Sanford Avenue

Wilmington founder Phineas Banning married Rebecca Sanford (c. 1835-1868) in 1854. Around twelve years later, he named Rebecca Street in her honor, but you know it now as Broad Avenue. Thus Sanford Avenue isn’t really named for Rebecca but for her brother William T.B. Sanford (c. 1814-1863), a partner of Banning’s and an early Los Angeles councilman, postmaster, and police chief. The Sanfords were a Kentucky farming family who moved to Missouri sometime between William’s and Rebecca’s births, then settled in L.A. by 1851. Many of the Sanford siblings came to tragic ends.

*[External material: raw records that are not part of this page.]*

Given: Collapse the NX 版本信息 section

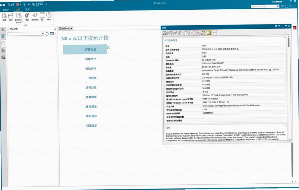Looking at the screenshot, I should click(285, 38).
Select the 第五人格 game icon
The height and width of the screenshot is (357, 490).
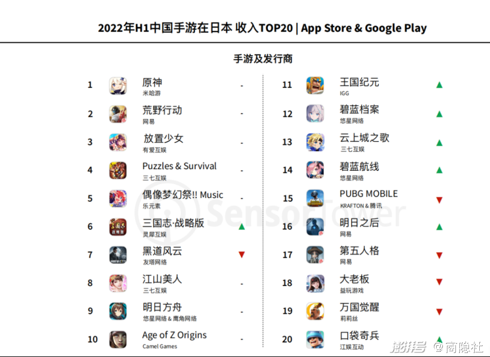[315, 255]

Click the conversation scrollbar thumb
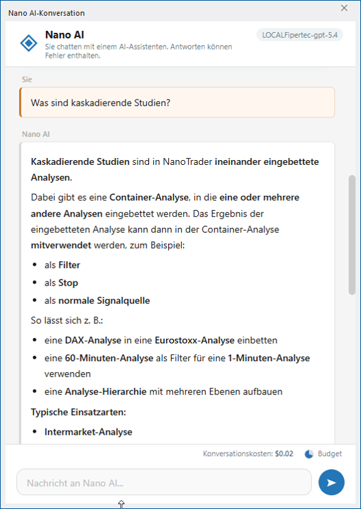coord(352,235)
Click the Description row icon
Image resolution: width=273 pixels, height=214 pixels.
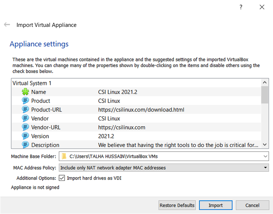26,145
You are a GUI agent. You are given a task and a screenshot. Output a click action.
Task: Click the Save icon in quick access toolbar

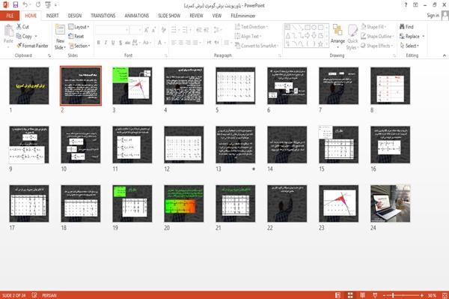[x=16, y=5]
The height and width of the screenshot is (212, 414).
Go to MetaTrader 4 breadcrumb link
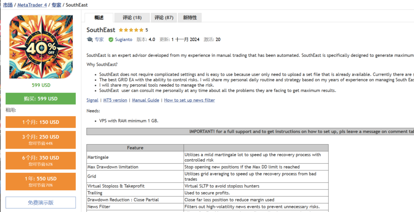point(33,5)
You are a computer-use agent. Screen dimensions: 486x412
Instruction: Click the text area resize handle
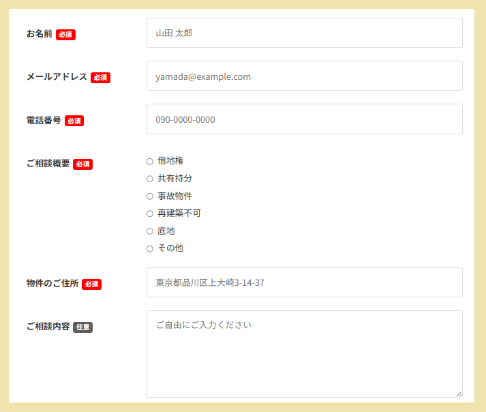coord(459,394)
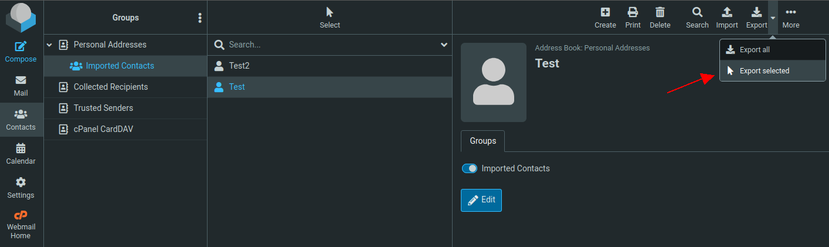
Task: Open the Calendar view
Action: point(21,154)
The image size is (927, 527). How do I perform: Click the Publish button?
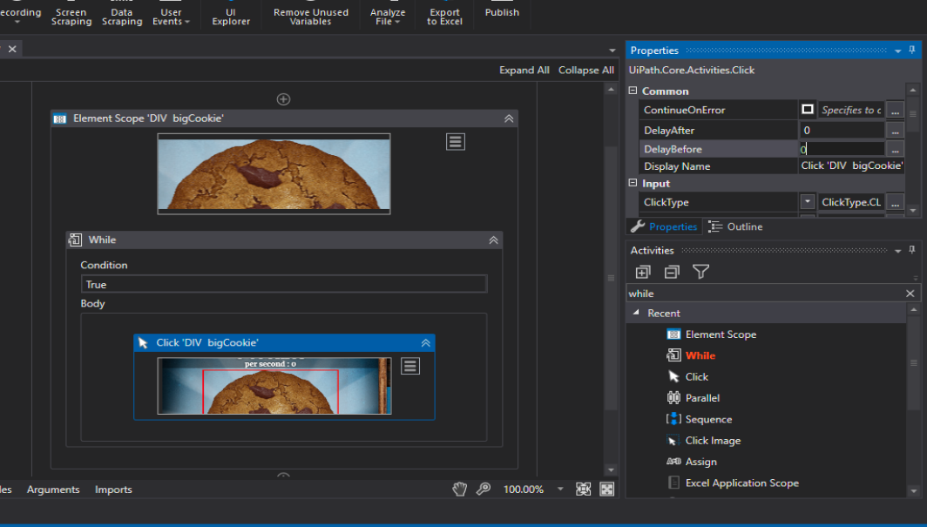(502, 12)
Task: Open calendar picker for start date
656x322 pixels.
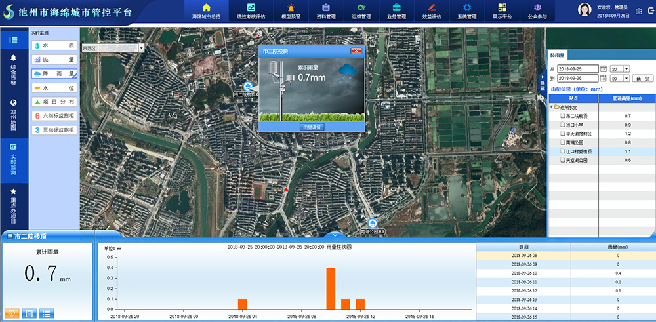Action: pos(603,69)
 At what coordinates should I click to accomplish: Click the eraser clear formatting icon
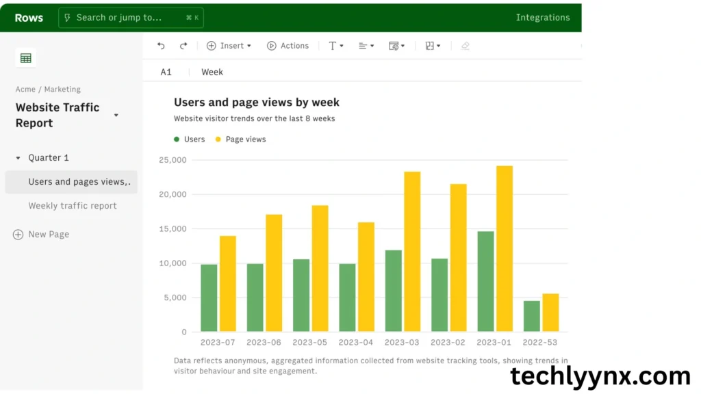(x=466, y=46)
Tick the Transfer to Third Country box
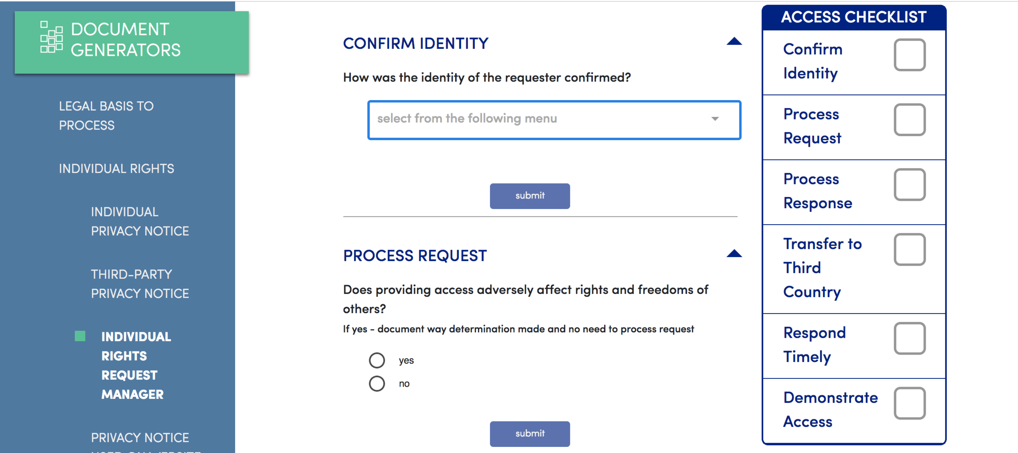 point(909,250)
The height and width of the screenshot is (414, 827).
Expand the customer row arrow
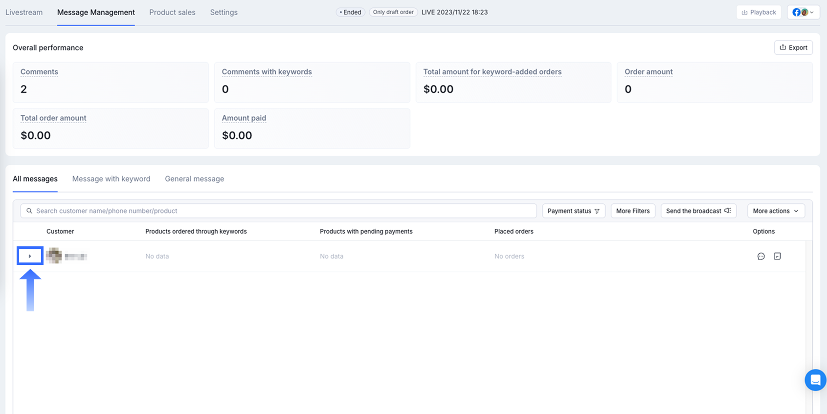[30, 256]
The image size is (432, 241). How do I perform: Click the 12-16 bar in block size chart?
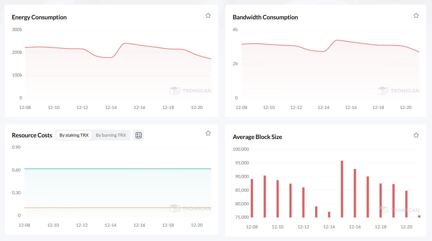355,193
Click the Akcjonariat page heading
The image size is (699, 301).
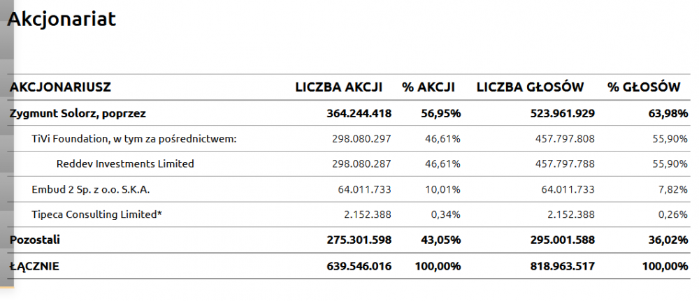click(62, 20)
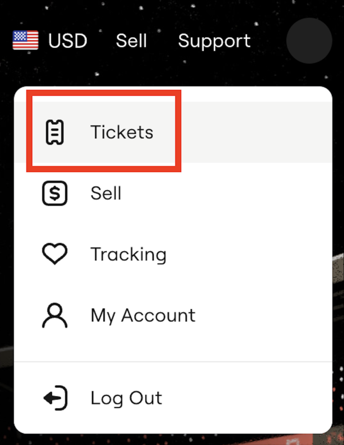Click the Sell link in top bar
344x445 pixels.
click(x=131, y=40)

Rebecca died in childbirth – of the eight children she had with Banning, only three survived infancy. William was one of twenty-six victims of the April 27th, 1863 explosion of Banning’s steamship Ada Hancock. Months later, William’s brother John was murdered by Wild West outlaw Charles Wilkins, who boasted of having killed nine men before he was lynched by a gang of L.A. vigilantes led by Banning himself. Cyrus Sanford Sr., who oversaw the family farm in Rancho La Ballona (see Del Rey’s Sanford Street), allegedly committed suicide in 1886 due to financial ruin. Only sister Marilda lived to a ripe old age; it’s unclear what happened to their other sister Amanda.